UPDATE, March 25, 2011: As part of Smithsonian magazine's commemoration of the 150th anniversary of the Civil War, we have updated this story to reflect what has happened to plans for commercial development on Morris Island since this story was written in 2005.
As a crimson sunset spread over a darkening Atlantic Ocean on July 18, 1863, African-American soldiers of the 54th Massachusetts Volunteers, 650 in all, stood on the shore of South Carolina’s Morris Island “like giant statues of marble,” an eyewitness remembered. Behind them, five more Yankee regiments stood at the ready. For hours, Union ironclads had shelled the Confederate garrison of Fort Wagner, half a mile away.
Around 7:30 p.m., 25-year-old Col.

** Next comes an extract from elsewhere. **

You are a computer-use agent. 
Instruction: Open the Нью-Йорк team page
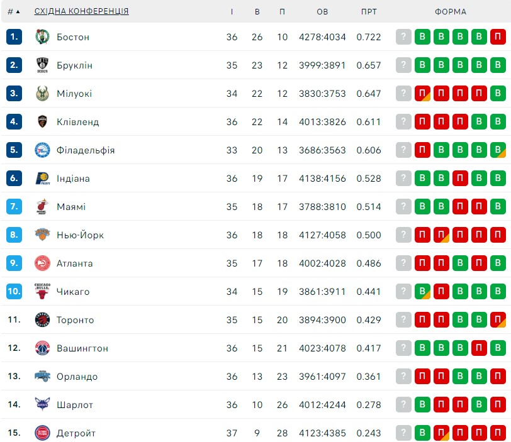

Robert Gould Shaw of Boston addressed the men of the 54th. “We shall take the fort or die there!” he told them. “Now I want you to prove yourselves men!” As depicted in the 1989 film Glory, the two long blue ranks began to move forward across the sand.
The fate of the Civil War hinged on the battle that would follow. Capturing Charleston—the South’s major port and the symbolic birthplace of Secession—would drive a fatal spike into the heart of the Confederacy. The defensive linchpin was Fort Sumter, where the war’s first shots had been fired against its then-Federal defenders in April 1861. Sumter now bristled with Confederate cannon. If Union forces could recapture it, they could penetrate the harbor, seize the city and strike inland.
“Fort Wagner was the key to Morris Island, and Morris Island was the key to Fort Sumter,” says Stephen R. Wise, director of the Parris Island Marine Corps Museum and author of Gate of Hell: Campaign for CharlestonHarbor, 1863. “Once the North captured it, they could place batteries there and destroy Fort Sumter, which controlled access to the harbor.”
Less than a decade ago, Morris Island once again became a battleground, when private developers acquired 128 acres of the island that were privately owned (the rest of the island is owned by the State of South Carolina, which leases it to the U.S. Army Corps of Engineers.) They sought to erect more than a score of luxury homes. The proposed development incldued the land near Battery Gregg, a Confederate emplacement to the north of Fort Wagner and now underater. Preservationists were dismayed to see newspaper ads offering oceanfront properties with 360-degree views at $500,000 an acre.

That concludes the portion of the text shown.